A limitation of this study was that the small convenience sample, taken from a condensed urban and suburban region, limits generalizability to the larger population of school-based physical therapists. There may have been a selection bias based upon the therapists' choice when selecting goals for review. The intent of the training was to take place at the start of the school year (September) and to conclude in June with ample practice for the therapists on site. Because of low enrollment for the first training and requests for additional dates, 2 trainings were subsequently offered (November and January) of the same school year. This offered therapists in later trainings to have less practice versus those in the earlier trainings.
The results of this study indicate that a structured goal-setting method is effective at improving goal setting that is relevant, context specific, and measurable in the school setting.
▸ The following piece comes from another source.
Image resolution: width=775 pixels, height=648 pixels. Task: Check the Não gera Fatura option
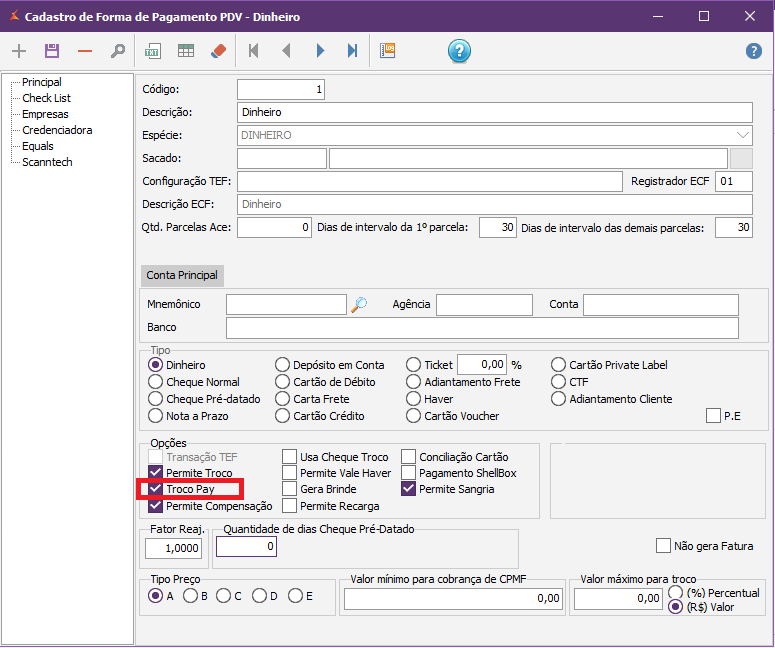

Although school-based physical therapists in this study were aware of key aspects of effective school-based goal setting, there is a gap in practical application of these aspects when creating goals. The IDEA to GOALS method is a tool to help guide school-based physical therapists to create goals that are aligned with best practice. Implementation of similar methods and changes at the school/district level may help increase effective school-based PT goal setting that is in line with best practice.
The authors thank the following individuals: Elizabeth McAneny, Katrina Long, and Gregory Youdan for assistance with data entry and study management; Stacie Lerro, Kelly Fleming, Karen O'Hagen, Kelly Simon, and Jeanne Martin for assistance with goal scoring; and Maryann Phelps for assistance with training implementation. They also gratefully acknowledge the therapists who participated in the study.